----- DATA TO USE -----

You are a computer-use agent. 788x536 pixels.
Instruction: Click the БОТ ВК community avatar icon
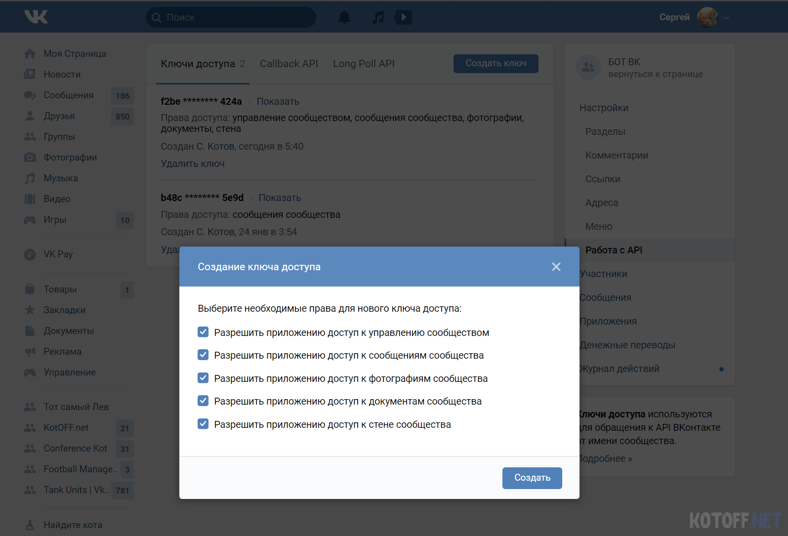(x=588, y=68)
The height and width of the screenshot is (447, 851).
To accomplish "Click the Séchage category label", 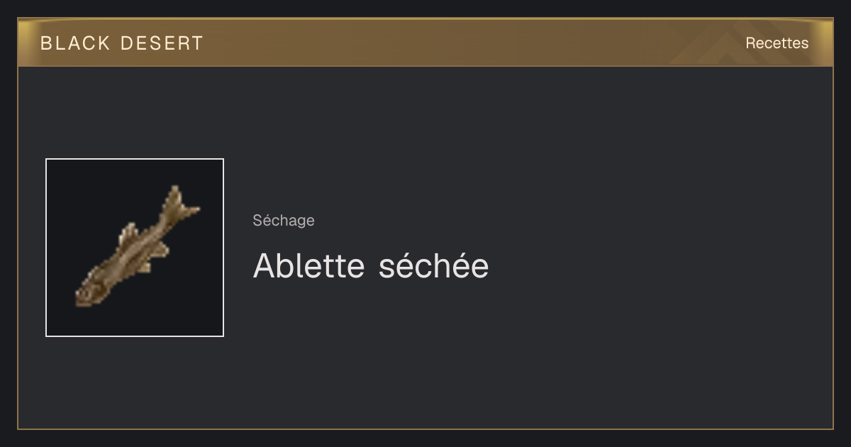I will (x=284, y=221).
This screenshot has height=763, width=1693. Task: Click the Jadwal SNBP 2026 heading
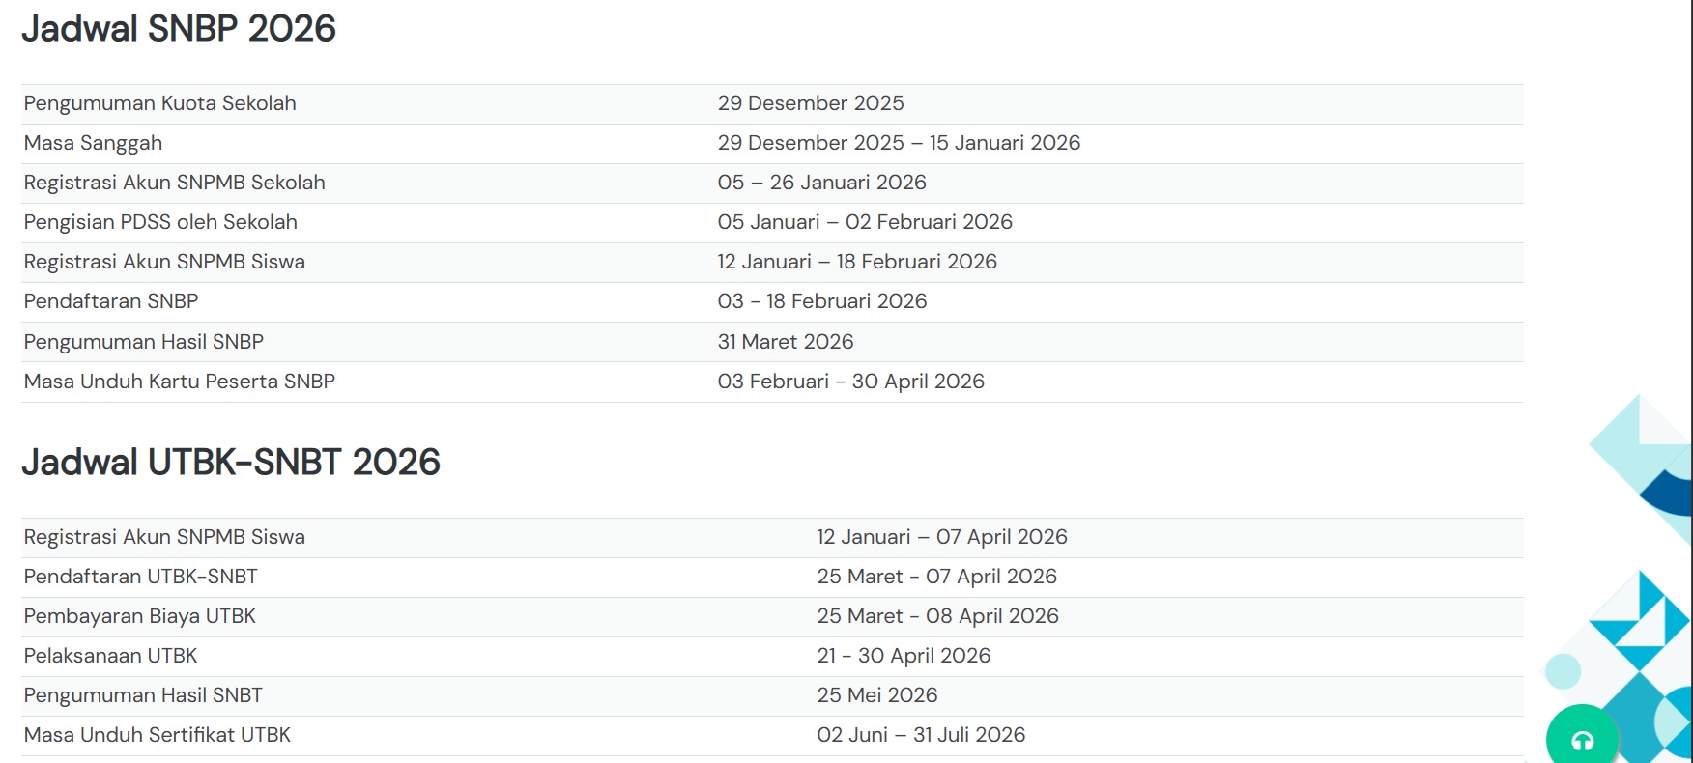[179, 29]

-----
----- DATA TO USE -----

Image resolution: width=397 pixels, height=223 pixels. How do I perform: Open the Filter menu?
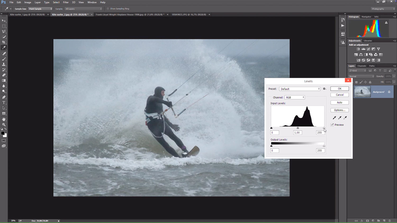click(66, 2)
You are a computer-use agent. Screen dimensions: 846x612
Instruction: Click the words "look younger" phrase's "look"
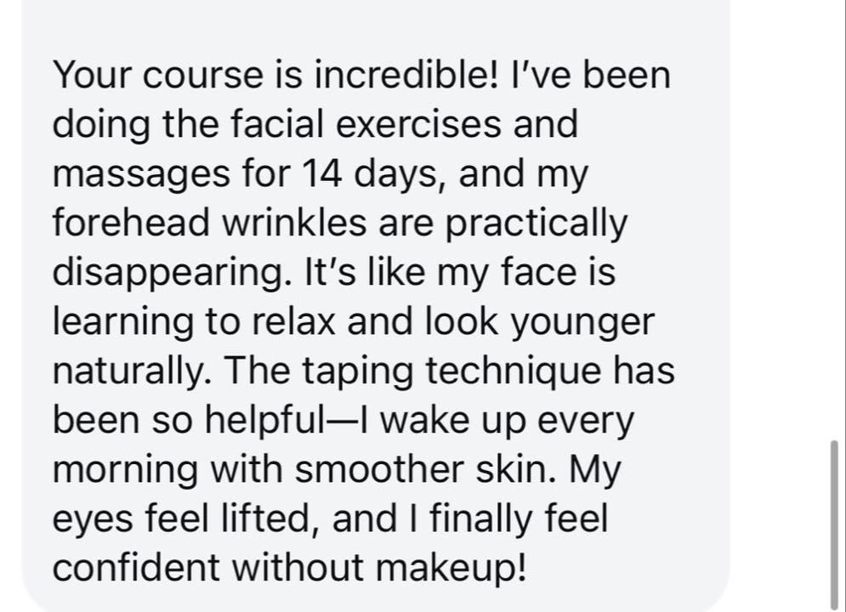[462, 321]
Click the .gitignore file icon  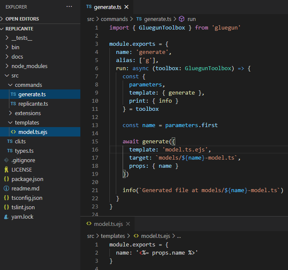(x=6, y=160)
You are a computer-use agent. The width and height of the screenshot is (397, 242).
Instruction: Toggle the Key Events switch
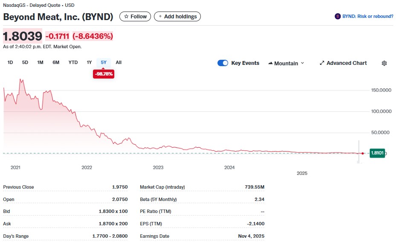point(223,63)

-----
----- DATA TO USE -----

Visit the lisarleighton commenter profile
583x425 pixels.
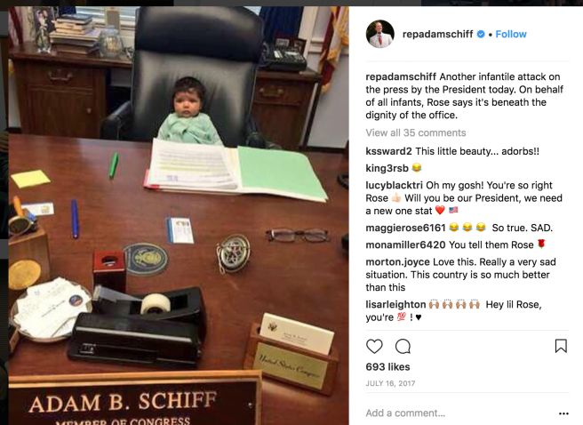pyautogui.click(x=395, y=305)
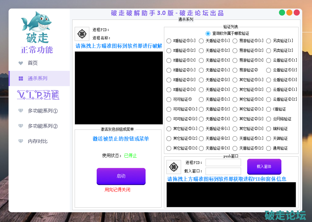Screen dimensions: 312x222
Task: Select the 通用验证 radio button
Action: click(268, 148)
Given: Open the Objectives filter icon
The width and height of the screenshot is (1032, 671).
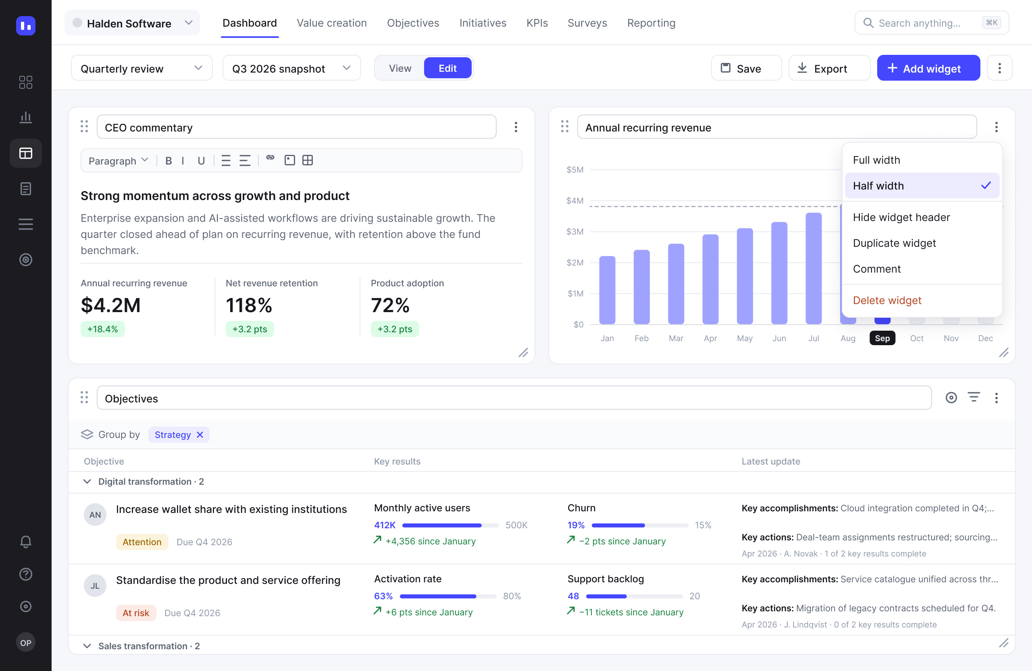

-----

THE TASK - Beginning with the line that has "Given: Open the Objectives filter icon" and ending with the line that has "The width and height of the screenshot is (1032, 671).", set down the lines above exactly and include no others.

ANSWER SPACE -
Given: Open the Objectives filter icon
The width and height of the screenshot is (1032, 671).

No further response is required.